Try it: Please copy every line from the records below that contains the string "resolution".

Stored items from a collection
···

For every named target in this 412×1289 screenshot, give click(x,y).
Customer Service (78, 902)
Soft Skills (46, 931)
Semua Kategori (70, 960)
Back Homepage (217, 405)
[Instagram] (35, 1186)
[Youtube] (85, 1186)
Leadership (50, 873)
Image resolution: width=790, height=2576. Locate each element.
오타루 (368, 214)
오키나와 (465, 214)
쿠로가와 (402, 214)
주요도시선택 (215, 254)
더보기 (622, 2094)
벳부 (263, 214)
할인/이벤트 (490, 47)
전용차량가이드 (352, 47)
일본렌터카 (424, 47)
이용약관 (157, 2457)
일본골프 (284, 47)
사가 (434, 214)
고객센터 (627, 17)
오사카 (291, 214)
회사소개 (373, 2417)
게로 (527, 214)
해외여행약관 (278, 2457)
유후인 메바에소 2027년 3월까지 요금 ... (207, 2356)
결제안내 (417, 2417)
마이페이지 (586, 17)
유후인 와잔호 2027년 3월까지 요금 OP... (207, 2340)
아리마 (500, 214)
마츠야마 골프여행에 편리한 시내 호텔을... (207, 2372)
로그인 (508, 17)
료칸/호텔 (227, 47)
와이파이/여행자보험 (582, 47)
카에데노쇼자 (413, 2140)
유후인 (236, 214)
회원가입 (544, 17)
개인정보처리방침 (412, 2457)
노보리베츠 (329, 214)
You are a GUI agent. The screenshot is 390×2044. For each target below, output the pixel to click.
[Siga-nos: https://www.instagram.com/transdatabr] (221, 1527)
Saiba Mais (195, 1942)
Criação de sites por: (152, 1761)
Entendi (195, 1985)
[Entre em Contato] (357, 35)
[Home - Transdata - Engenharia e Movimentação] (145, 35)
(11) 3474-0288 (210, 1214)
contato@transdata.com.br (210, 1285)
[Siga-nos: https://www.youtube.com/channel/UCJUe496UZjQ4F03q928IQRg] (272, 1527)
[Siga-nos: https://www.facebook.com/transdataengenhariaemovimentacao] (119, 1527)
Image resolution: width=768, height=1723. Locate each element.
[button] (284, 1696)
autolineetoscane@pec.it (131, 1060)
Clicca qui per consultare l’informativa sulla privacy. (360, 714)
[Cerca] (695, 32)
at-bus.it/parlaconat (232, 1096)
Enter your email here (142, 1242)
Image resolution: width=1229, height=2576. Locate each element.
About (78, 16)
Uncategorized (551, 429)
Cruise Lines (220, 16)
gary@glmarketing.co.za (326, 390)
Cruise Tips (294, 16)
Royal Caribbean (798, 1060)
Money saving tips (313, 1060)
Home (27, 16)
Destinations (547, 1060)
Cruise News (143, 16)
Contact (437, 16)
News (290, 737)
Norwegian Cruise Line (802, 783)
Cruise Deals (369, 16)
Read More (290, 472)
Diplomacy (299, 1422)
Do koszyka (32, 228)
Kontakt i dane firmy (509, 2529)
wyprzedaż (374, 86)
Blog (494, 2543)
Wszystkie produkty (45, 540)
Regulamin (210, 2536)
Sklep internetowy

···

Response:
Image resolution: width=790, height=2576. Locate each element.
Image resolution: width=768, height=1723. Locate each element.
Image resolution: width=1229, height=2576. Locate each element.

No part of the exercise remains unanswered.